Aylardan hazirandı. Uzun süren bir yolculuktan sonra bir köy evinin önünde durmuştu, 1952 model içinde bulunduğumuz wlls jeepimiz.

            Ev sahibi koştu ve bizi yolda karşıladı, ve birkaç hoşbeşten sonra bize buyurun diyerek evinin bahçesinde ağırlamaya başladı bizi.

            Bahçe içinde tek tatlı bir evdi. Etrafımızdaki güller açmış mis gibi kokuyorlardı.

Üstümüze doğru sarkan ağaçtan ise, bir gelin tazeliğinde saf ve güzel kirazlar sarkıyordu ağacın dallarından.

            Ev sahibimi bize öğle yemeği yedirmek için koşuştururken, ben daha o yemek gelmeden kirazlarla doyurmuştum karnımı.

            Her zaman meyve yemeğin üzerine yenirdi ama, o gün ben dayanamamış altına yemiş oldum kirazdan koparıp yemekle.

            Neyse öğle yemeğimiz gelmiş onu da yedikten sonra, tekrar arabamıza binerek yolumuza devam ettik.

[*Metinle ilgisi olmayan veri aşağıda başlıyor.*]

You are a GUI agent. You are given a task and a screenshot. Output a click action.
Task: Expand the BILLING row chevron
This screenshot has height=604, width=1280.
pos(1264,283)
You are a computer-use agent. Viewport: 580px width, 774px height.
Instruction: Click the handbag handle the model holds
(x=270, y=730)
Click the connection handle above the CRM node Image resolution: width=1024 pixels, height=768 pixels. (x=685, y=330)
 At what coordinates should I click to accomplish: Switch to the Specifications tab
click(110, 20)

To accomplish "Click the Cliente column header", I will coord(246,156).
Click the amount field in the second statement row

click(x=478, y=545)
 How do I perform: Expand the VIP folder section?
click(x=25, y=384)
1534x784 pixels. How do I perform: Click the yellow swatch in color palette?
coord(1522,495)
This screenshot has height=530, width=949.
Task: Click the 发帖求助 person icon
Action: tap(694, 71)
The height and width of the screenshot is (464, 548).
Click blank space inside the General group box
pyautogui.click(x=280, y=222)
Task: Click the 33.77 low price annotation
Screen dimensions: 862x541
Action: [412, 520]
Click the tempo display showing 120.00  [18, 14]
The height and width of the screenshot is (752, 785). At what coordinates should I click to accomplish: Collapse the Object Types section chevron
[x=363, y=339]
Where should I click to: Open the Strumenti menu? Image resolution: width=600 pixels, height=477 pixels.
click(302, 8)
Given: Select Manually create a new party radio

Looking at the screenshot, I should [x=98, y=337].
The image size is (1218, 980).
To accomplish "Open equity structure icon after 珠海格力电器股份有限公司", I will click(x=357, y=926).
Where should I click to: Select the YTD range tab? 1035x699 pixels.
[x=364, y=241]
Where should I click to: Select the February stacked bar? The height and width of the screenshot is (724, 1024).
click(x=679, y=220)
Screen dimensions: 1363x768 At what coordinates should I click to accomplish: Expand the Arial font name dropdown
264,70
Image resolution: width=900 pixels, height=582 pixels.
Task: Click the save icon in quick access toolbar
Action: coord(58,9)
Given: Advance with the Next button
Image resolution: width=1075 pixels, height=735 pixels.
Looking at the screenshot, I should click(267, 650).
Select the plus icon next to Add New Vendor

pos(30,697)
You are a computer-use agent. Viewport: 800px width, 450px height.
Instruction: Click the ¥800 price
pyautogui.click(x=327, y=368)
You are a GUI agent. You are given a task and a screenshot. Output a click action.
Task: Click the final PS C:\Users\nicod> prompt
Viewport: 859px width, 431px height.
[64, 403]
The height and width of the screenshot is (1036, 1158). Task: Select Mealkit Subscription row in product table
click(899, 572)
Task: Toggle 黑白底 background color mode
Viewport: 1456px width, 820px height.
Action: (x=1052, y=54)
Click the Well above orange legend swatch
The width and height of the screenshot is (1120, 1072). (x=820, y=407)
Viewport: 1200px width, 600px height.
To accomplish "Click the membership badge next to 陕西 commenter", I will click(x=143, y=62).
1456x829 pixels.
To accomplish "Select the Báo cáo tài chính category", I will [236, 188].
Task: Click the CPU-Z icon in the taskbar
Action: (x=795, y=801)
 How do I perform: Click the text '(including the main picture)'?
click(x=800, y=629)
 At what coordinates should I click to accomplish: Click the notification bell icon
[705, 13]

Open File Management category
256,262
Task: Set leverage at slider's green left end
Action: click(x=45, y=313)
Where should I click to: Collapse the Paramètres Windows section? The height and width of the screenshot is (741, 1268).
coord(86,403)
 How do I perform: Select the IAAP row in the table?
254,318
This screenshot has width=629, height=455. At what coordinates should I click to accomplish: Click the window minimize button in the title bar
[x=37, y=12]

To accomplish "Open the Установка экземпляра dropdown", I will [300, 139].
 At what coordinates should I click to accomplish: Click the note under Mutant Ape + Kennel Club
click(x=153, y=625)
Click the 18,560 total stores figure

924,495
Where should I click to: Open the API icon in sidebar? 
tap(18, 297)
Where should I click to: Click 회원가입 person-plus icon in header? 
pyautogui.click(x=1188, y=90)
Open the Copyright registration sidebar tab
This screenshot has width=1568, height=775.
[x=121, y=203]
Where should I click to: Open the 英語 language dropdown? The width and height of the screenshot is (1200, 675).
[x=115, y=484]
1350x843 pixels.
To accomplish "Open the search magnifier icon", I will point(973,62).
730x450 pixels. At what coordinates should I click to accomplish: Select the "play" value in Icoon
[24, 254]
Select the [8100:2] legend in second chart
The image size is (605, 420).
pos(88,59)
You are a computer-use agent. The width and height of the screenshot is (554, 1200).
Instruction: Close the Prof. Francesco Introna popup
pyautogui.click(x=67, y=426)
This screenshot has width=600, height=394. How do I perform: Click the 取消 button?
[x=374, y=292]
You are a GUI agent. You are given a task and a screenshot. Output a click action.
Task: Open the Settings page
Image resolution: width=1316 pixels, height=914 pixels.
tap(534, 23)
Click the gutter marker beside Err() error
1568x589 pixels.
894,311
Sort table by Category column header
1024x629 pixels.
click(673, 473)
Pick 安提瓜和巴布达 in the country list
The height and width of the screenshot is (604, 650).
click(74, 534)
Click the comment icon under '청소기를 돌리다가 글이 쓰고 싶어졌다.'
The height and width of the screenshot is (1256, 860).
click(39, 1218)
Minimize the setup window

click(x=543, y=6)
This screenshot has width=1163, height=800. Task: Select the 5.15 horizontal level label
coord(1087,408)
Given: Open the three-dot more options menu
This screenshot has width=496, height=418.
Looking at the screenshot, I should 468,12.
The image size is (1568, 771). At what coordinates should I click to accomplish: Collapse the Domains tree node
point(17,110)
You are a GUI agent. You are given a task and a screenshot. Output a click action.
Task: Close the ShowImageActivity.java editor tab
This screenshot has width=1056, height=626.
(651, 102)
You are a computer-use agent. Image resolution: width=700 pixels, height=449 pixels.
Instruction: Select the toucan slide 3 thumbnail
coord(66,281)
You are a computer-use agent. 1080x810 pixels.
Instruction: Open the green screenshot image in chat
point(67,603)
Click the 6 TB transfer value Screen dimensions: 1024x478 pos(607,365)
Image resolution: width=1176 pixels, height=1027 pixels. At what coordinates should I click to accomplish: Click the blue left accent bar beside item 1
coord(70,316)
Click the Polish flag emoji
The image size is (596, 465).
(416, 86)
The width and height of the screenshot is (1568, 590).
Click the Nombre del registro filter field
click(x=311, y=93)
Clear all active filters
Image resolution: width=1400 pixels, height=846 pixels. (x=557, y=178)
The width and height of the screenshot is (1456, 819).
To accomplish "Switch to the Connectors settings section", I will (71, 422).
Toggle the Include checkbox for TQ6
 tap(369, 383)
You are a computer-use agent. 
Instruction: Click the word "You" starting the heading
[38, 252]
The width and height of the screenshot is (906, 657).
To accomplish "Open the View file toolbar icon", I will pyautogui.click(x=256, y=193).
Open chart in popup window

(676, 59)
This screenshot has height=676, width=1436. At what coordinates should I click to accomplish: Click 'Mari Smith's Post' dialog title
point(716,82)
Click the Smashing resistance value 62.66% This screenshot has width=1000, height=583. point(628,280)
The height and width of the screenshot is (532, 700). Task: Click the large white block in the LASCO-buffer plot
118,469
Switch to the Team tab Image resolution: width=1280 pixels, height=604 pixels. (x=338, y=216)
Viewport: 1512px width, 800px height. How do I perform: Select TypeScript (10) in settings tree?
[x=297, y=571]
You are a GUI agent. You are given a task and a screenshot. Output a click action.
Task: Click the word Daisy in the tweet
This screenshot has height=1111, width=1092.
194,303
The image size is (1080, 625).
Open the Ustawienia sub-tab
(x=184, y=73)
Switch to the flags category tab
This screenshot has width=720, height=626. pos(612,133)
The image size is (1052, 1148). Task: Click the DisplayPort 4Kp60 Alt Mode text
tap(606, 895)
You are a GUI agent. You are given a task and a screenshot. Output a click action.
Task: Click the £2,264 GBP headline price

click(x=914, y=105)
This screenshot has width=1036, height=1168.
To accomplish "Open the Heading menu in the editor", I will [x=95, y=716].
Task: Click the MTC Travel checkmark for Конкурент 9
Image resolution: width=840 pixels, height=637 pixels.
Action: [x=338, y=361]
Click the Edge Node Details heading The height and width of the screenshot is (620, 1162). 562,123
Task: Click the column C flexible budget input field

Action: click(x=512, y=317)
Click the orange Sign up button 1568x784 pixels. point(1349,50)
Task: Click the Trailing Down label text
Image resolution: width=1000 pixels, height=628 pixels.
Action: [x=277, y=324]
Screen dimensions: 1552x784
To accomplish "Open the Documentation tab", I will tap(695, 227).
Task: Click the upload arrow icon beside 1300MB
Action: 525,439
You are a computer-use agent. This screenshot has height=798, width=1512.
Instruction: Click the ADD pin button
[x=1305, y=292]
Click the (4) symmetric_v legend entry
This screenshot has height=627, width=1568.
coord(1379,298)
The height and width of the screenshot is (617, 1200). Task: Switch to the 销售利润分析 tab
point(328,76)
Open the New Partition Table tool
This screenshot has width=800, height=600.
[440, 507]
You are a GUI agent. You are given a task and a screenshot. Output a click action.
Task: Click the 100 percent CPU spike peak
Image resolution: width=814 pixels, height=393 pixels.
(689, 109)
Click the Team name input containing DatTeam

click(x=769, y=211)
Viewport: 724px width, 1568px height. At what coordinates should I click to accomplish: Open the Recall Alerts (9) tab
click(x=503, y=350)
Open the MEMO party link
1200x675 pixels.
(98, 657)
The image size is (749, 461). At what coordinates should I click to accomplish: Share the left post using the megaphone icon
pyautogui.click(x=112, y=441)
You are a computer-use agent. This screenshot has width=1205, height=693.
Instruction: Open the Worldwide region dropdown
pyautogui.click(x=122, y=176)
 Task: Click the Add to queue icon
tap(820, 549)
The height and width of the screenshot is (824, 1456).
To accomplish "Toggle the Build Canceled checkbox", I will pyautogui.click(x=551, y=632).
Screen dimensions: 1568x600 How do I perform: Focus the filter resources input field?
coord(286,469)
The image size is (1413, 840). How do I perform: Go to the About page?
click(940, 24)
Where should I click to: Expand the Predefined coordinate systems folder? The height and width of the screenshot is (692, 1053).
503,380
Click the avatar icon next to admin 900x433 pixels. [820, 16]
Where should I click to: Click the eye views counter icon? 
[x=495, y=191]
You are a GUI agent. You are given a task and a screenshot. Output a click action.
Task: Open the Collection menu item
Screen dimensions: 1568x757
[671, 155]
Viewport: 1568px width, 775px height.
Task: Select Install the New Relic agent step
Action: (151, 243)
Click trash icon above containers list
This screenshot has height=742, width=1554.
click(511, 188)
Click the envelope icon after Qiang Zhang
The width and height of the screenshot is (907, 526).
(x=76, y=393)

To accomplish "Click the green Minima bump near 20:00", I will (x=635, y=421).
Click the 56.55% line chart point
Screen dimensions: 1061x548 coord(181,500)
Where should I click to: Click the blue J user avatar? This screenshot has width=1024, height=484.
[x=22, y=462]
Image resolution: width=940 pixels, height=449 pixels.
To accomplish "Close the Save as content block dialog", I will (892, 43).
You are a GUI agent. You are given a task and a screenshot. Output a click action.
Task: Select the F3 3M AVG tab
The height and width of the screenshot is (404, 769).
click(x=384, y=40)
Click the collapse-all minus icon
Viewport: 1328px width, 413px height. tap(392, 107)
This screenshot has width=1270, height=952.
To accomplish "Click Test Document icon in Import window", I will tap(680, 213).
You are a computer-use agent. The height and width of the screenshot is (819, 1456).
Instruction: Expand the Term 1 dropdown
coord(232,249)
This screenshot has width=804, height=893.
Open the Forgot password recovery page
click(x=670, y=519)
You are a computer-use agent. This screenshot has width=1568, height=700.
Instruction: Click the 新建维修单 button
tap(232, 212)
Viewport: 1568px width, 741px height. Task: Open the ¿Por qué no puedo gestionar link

            Yollar dağlar aşıyor, ormanlar geçiyorduk. Arabamız tozu dumana katarak seke, seke gidiyordu tozlu taşlı dağ yollarından. İçinde olan bizlerin neredeyse içimiz dışımıza çıkmıştı. Bereket arada bir pınar başlarında mola veriyorduk da elimizi yüzümüzü yıkıyor kendimize geliyorduk.

            Bu şekilde üç –dört saat kadar gittikten sonra, arabamız Göksu nehrinin başında durdu.

Yol bitmişti.

Önümüzde nehrin üstünde, karşıya geçmemizi sağlayan kalın halatlardan korkuluğu olan ve ahşap ağaçlardan yapılmış bir asma köprüsü vardı.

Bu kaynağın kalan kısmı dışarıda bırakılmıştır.